The difference between weather and climate
It is important to understand that there is a difference between weather and climate. Weather describes the variations which occur in the atmosphere on a daily basis, whereas climate is the typical (or average) weather experienced at a place over a longer period of time (typically 30 years). To put it another way, if you could choose to live anywhere in the world, the climate of a country might determine where you choose to live (colder Canada or hotter Indonesia, say). Once there, the weather determines your daily choices: Sun cream or umbrella? BBQ in the garden or a party indoors?
We can divide the world into different climatic zones. Typically the climate is cooler the further you move from the equator.
An example: Snowdonia
North Wales has a distinct climate, a result of its latitude, its position on the western edge of Europe and strongly influenced by its closeness to the sea (a maritime climate). The region's climate is typified by cloudy, wet, windy but relatively mild conditions. In Snowdonia, this is a modified by the presence of mountains, which can experience harsh winter conditions.
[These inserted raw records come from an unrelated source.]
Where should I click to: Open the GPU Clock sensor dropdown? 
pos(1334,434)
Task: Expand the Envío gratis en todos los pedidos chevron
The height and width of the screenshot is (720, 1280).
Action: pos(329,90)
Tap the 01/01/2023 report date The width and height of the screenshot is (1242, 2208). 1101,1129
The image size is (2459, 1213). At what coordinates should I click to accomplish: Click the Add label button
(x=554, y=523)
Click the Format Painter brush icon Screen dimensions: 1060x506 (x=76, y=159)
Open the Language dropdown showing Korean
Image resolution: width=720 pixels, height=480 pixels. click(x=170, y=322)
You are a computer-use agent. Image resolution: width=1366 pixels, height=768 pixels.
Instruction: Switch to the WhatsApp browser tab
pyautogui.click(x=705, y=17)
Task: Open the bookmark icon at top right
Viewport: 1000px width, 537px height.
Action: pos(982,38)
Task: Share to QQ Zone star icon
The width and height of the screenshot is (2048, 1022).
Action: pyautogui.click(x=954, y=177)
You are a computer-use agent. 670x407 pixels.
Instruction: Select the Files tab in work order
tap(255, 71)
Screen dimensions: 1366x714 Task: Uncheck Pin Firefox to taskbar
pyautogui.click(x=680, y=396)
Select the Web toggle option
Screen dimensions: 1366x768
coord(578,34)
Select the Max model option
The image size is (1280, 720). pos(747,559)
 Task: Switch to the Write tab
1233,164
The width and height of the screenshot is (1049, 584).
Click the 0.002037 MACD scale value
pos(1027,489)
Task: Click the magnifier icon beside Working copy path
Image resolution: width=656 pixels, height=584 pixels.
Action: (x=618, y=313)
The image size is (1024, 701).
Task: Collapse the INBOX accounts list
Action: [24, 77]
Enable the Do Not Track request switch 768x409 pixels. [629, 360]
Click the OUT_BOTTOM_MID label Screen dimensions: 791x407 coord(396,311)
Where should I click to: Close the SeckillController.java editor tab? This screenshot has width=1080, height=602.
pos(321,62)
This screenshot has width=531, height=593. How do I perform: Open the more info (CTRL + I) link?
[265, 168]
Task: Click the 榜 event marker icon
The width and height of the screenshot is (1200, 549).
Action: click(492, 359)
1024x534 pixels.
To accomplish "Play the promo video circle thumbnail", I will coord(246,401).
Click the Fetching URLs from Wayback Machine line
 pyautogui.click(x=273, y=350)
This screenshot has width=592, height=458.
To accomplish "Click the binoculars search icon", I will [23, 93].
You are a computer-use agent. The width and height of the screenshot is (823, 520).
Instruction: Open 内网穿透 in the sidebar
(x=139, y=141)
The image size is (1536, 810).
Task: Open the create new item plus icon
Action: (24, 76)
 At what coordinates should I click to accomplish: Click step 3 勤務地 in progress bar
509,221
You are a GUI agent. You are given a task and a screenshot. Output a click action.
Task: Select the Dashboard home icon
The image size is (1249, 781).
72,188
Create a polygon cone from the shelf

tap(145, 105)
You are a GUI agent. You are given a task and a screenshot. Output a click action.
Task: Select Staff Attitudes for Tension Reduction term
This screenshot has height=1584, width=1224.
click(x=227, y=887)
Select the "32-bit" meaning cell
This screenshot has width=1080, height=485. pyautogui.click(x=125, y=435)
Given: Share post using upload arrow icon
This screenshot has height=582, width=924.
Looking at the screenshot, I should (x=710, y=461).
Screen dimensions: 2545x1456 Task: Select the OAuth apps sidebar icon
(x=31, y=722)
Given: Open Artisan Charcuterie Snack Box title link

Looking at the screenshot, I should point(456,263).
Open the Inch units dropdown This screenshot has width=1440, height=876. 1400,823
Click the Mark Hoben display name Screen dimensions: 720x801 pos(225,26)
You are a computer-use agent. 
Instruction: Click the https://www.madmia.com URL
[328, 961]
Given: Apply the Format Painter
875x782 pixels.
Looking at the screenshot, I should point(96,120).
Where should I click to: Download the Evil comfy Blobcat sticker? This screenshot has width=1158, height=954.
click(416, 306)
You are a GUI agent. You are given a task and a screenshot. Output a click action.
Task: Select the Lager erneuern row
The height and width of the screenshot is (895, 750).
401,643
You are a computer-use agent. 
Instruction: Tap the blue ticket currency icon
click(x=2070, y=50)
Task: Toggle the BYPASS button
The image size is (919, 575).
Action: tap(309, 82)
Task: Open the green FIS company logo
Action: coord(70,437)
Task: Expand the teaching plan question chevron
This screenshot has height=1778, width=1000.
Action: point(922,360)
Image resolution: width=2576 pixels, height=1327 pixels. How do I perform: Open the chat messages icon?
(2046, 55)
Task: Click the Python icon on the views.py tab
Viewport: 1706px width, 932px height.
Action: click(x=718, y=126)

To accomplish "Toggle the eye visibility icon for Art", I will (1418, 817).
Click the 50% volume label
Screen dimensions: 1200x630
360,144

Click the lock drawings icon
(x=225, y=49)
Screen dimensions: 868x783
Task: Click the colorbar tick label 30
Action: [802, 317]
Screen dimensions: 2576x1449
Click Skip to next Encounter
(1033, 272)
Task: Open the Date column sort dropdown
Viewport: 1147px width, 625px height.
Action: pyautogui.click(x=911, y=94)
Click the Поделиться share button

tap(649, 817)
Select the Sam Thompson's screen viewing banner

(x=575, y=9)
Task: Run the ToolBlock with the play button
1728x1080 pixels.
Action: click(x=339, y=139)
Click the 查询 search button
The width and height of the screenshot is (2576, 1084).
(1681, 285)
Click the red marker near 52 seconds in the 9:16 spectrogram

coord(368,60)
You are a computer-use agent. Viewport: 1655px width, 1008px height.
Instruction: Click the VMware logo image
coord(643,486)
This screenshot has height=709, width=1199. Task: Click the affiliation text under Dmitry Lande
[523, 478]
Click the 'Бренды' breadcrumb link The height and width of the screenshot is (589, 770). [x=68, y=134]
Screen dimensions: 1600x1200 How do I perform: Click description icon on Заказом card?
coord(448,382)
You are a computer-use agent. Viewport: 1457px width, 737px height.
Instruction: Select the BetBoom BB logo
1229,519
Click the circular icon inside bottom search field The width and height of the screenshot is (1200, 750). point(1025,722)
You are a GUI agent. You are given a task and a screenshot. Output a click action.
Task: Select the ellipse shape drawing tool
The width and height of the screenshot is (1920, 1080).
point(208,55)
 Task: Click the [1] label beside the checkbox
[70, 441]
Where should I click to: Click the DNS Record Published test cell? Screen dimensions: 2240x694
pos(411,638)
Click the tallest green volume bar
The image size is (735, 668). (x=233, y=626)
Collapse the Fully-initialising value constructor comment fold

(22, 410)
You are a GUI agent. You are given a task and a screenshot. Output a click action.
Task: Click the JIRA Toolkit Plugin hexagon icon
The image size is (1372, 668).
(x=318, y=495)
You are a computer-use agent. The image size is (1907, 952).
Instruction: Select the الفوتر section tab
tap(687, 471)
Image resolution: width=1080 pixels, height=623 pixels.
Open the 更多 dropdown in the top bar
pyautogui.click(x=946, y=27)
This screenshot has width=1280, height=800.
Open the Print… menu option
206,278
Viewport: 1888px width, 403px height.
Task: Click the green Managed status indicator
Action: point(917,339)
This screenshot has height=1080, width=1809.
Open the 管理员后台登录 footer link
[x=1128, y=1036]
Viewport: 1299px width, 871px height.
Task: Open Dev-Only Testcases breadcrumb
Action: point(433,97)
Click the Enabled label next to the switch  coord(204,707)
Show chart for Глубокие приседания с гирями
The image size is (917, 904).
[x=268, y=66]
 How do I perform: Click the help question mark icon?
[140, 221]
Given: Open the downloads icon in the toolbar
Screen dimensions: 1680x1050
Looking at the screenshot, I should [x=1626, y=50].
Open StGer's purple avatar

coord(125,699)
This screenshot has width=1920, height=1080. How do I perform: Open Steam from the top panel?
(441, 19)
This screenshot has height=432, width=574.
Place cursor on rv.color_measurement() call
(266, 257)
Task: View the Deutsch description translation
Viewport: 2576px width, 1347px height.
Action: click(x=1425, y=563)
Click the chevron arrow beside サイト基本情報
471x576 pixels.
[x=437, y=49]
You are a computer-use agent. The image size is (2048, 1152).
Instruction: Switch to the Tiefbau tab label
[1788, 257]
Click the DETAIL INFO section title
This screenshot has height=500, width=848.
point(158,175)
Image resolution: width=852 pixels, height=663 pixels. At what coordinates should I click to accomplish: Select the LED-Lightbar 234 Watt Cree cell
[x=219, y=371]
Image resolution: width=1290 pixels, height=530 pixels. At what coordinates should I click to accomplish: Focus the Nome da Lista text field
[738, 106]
However, this does not mean the weather in Snowdonia never changes. Just look at these two photographs of the area:
The photo on the left was taken on the 4th April 2012, the one on the right a day later. This clearly illustrates that weather is short-term, climate is long-term.
The British climate
The British Isles are within the climatic zone known as 'temperate', a zone characterized by cold winters and mild summers. The climate of Britain is quite cool, and is described as 'equable', which means 'lack of extremes'. The summers are relatively cool, winters are generally mild and there is frequent rain.
Britain's weather is quite changeable, and does not usually receive long periods of hot or cold weather, or long periods of prolonged drought or rainfall.
There are many factors that affect climate, which are explored in a separate tutorial.